For instance, I have no problem discussing the wonderful merits of Royal Dutch Shell, which will likely be an excellent investment for anyone that buys the stock around $50 per share. Oil prices are in a rut, and it is still turning out $14.5 billion in net profits. Even at this low point, it still does almost a quarter of a trillion dollars in annual revenue. It’s going to be around for a long time, and it would not surprise me if investors received their full investment amount back in the form of dividends within about ten years or so. Large commodity companies don’t disappear–the earnings slump is the reason for the undervaluation–and that is why these are good value stocks.

Other companies, which come up in value investment discussion, are merely slogging their way towards bankruptcy.

Take Pitney Bowes. It earns $1.85 in profits. It trades at $21 per share. Usually, that kind of P/E ratio of 11 would get value investors interested. It makes mail postage equipment and creates most of the machinery you see around the U.S. Post Office. Post offices are shuttering, losing market share, and Pitney Bowes has not found a way to pick up meaningful customers outside the government mailing industry. Maybe it can pull a turn-of-the-century Wells Fargo and reinvent itself by entering a new industry, but that is unwarranted speculation at this point.

When post officers were cropping up across the country and bulk mailing was in its heyday, Pitney Bowes was an excellent investment.
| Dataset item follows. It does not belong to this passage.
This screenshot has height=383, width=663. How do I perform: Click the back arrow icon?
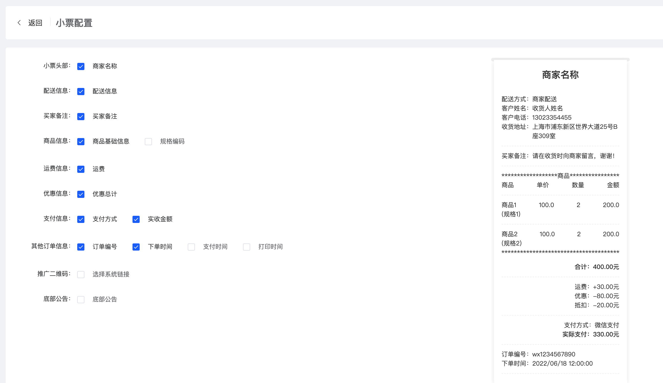click(x=19, y=23)
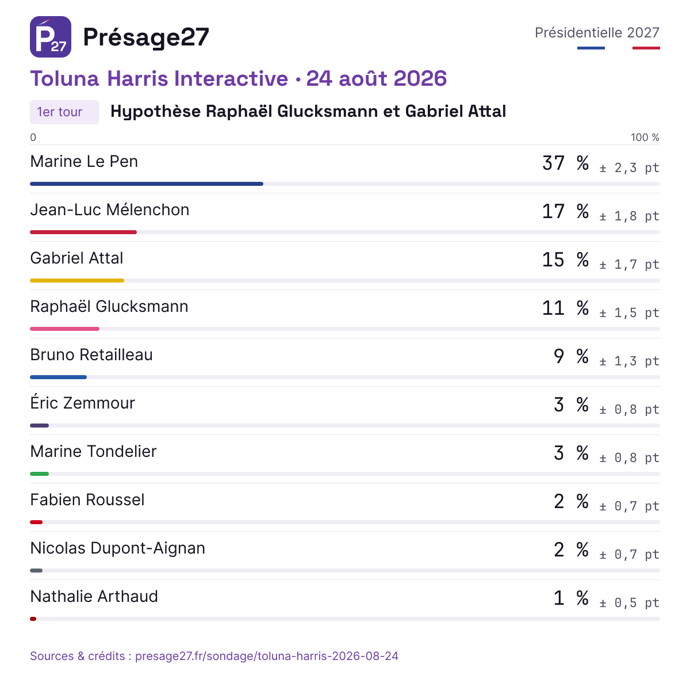
Task: Click Gabriel Attal's yellow bar
Action: pos(77,280)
Between 1972 and 1992, the company compounded at 18.5% annually. It only took $31,700 to turn into a million dollars over twenty years. Since then, the mail equipment industry has been on a steady decline: shares have only compounded at 5% annually since 1992, and have lost 25% of their overall value since 1999.

It made $2.31 in 1999, and will make $1.85 this year. The business health reality is even worse, as Pitney Bowes repurchased almost 30% of its outstanding stock over this time frame. The management team has mitigated some of the damage and delayed inevitability by retiring low-priced shares, but the earnings still continue their multi-decade slope downward (profits of $790 million sixteen years ago have sloped downward to $350 million today.)

It reminds me of Blue Chip Stamps–the first big company that Munger and Buffett operated post acquisition of Berkshire. Instead of reinvesting into the business, Munger was adamant about making lemons out of lemonade and diverting the cash flow into Wesco, The Buffalo News, and securities investments. It took cash flow from a declining industry and used it to invest in growing industries (although it is funny to describe newspapers as a growth industry, the economics were much more favorable in the pre-internet era.) Heck, even Berkshire Hathaway itself managed to become worth billions due to Buffett’s decision to reinvest textile mill profits elsewhere. The problem with Pitney Bowes is that it has spent the past 20+ years reinvesting into a declining business.

I connect Siegel’s advice to the Peter Lynch adage that investors can make a surprisingly large amount of money quickly investing in blue-chip companies that have solvable problems. American Express, McDonald’s, and GlaxoSmithKline immediately come to mind. I ask myself: Will the profitability of this industry remain intact over the long term? Will there be significant share dilution that heavily dilutes existing stakeholder equity? If the answer to the first question is yes, and the answer to the second question is no, then it makes sense to run towards companies that get unusually cheap. Once you’re sure of a firm’s long-term survival, you should embrace volatility as something worthy of absorbing when you reinvest dividends, as it is a reliable way to outperform the market without owning stocks that actually have earnings growth higher than the S&P 500 at large. Knowing that energy firms tend to be good value pickups after a 50% fall is a good start, but it’s not enough. It’s better to get right to the heart of the matter and figure out the specifics of what animates those higher returns.

Originally posted 2015-11-28 07:35:19.